§ Given task a
Quote the records, everything from their first line down to and including the line that contains "Looking at the screenshot, I should [x=301, y=16].".

Begin Page

The Walnut Live Edge "Crash" Table

I was commissioned to build a dining table using an awesome slab of Walnut. I thought it would be interesting to pair w-beam legs with the slab. Have a slight industrial feel. Having the table legs intersect, or "crash" through each other would be a visual feast, and quite a challenge. Below the original design narrative:

This slab of wood is massive, and thick, dense and solid. It conveys permanence. The grain shows age and tumult, but more than that shows wisdom. The creases around a mother’s eye, the rough hands of a grandfather; aged yes, but ultimately imbued with love. To dine upon this slab is share in ritual and celebration, the tree envelops the guests in a silent embrace. The tree will be cleaned, and finished to expose its wonderful grain, but with reverence, not with a showy, high gloss, but with a humble satin varnish; protection from the inevitabilities of dining, but respect for the wood.

balance the mighty slab, a pedestal will be constructed that equals the tree’s visual weight. Powerful steel I-Beams will be made to collide, pass through each other, ultimately to support the table top. By bringing the legs to the center of the table top, the visual size of the table will be somewhat reduced. The table will show both lightness and robustness. The heavy slab seems to float over the legs, the strong beams intersect effortlessly.

Original Concept Render

Concept of the frame:

The Finished Live Edge Table

Finished Table

Underside showing leg intersection

The Build Process

For many more pictures, please check out this google photo album.

I began by measuring the slab at fixed points so I could create a rough solid in CAD to visualize and plan the legs.

Measuring the slab at fixed points to digitize.

The legs were positioned in space and then intetsected in such a way that they could be assembled in a puzzle like fashion. There would be one leg with no cuts and it would serve as the "key" to lock all the parts together.

Rendering of the leg joints

Here is an example of one of the legs on all four sides showing the crazy compound cuts that were required. For certain legs I ended up cutting them into two sections and re-welding them later to ease the fitting process.

One of the legs from all four sides showing the cuts

A 3D printed model of the leg concept so that I could wrap my head around what went where. It was tricky to visualize this through building it, as everything was at a strange double angle to everything else.

A model of the legs

I used a CNC router to cut specific angle jigs to set one part of the compound angle for cutting the ends of the legs.

Cutting out the leg jigs on the shopbot

The other angle was set on this big band saw using a digital angle gauge. The beams were clamped to the power feed table.

Setup of one leg to cut on bandsaw

Then fed through slowly. These cuts turned out great. After the initial cuts the leg was flipped over and the legs were cut in the other direction. The result was two compound angles with parallel faces. One to sit on the floor, and the other to support the table top.

Mid cut of huge beam on huge bandsaw

I cut card stock templates to scale of all the faces of the legs and transferred them to the beams with marking dye and a scribe.

Laying out for the intersection cuts.

Then began the horrendous process of plasma burning out some of the metal then grinding, grinding and more grinding to get all the cuts to fit. Here is a partially cut beam.

Midway though grinding the beam cuts

I ended up dismantling a abrasive chop saw to get the power and depth for grinding in some of the cuts. This was a lot of work.

Using a cut off saw in a crazy way

Good thing these beams were extraordinarily heavy, it made the constant set-up and tear-down of the assembly really easy! (kidding) I test fit onto a separate jig plate with little hooks to hold the beams in place, while other elements were ground to fit.

End Page
Begin Dataset entries

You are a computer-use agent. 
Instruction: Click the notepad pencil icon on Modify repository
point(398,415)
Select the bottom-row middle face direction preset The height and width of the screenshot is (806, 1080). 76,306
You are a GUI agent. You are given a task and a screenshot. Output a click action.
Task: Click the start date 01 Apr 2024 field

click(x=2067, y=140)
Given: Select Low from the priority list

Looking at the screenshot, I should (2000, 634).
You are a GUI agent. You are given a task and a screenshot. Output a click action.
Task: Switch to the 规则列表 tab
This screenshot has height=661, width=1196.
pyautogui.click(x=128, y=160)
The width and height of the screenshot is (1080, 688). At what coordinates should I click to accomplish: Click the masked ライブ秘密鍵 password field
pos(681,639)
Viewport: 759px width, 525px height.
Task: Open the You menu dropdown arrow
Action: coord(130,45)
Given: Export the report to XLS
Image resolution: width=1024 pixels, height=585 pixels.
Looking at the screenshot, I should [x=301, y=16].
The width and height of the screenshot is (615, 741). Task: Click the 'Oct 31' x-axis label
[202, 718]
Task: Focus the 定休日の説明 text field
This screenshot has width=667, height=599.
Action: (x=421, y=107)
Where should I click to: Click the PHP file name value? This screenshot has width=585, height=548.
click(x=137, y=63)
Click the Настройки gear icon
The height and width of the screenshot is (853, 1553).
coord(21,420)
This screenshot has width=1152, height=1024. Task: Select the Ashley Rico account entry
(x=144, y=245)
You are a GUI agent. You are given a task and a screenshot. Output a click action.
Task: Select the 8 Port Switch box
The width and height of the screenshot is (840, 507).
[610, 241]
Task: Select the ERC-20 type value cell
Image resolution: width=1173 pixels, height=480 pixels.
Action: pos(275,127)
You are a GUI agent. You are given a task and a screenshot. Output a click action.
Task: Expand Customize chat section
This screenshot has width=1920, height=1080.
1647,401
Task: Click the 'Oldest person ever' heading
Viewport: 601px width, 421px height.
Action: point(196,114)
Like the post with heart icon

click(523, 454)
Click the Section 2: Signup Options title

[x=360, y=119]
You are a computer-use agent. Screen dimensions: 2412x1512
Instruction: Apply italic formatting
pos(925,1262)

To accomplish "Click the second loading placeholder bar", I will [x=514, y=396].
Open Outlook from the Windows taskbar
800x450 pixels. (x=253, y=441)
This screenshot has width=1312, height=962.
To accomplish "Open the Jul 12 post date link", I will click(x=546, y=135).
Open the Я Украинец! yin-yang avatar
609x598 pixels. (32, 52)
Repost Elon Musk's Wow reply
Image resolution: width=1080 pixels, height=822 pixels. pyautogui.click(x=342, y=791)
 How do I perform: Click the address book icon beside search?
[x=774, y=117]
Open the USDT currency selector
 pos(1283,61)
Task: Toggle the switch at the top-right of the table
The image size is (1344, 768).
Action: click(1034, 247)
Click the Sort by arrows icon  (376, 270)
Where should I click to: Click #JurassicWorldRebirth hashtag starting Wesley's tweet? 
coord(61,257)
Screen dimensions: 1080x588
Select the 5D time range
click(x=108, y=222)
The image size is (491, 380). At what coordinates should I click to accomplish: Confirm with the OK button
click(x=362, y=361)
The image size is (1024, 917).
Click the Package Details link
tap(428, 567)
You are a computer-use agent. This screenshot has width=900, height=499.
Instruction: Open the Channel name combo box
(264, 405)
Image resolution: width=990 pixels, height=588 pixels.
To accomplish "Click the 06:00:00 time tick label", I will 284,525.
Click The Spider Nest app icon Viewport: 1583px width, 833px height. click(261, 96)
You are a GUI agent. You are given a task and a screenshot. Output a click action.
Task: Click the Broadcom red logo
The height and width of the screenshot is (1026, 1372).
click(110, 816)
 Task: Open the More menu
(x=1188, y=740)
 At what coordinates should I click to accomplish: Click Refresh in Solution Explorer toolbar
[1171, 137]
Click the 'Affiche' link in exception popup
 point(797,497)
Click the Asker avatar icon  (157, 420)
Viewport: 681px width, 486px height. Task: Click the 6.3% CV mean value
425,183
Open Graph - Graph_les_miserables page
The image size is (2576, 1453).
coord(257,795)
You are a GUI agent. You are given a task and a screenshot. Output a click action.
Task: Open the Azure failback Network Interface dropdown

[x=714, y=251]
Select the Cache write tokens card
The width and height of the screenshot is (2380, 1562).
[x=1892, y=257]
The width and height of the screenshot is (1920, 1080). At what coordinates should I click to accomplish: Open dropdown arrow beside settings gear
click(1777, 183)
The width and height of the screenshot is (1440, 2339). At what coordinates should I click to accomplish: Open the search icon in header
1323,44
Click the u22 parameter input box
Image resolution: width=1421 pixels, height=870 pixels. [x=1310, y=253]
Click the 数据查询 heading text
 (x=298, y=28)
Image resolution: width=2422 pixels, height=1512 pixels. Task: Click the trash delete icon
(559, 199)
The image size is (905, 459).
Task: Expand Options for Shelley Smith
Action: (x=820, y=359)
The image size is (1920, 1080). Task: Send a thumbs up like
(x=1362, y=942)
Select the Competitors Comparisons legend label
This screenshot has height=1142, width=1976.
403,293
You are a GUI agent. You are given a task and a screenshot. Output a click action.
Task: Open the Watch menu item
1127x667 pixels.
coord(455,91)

End Dataset entries

§ Given task b
According to the walnut table build page, what machine cut the angle jigs for the leg ends?

§ Full response a
You are a computer-use agent. 
Instruction: Click the notepad pencil icon on Modify repository
point(398,415)
Select the bottom-row middle face direction preset The height and width of the screenshot is (806, 1080). 76,306
You are a GUI agent. You are given a task and a screenshot. Output a click action.
Task: Click the start date 01 Apr 2024 field

click(x=2067, y=140)
Given: Select Low from the priority list

Looking at the screenshot, I should (2000, 634).
You are a GUI agent. You are given a task and a screenshot. Output a click action.
Task: Switch to the 规则列表 tab
This screenshot has height=661, width=1196.
pyautogui.click(x=128, y=160)
The width and height of the screenshot is (1080, 688). At what coordinates should I click to accomplish: Click the masked ライブ秘密鍵 password field
pos(681,639)
Viewport: 759px width, 525px height.
Task: Open the You menu dropdown arrow
Action: coord(130,45)
Given: Export the report to XLS
Image resolution: width=1024 pixels, height=585 pixels.
Looking at the screenshot, I should [x=301, y=16].

§ Full response b
A CNC router.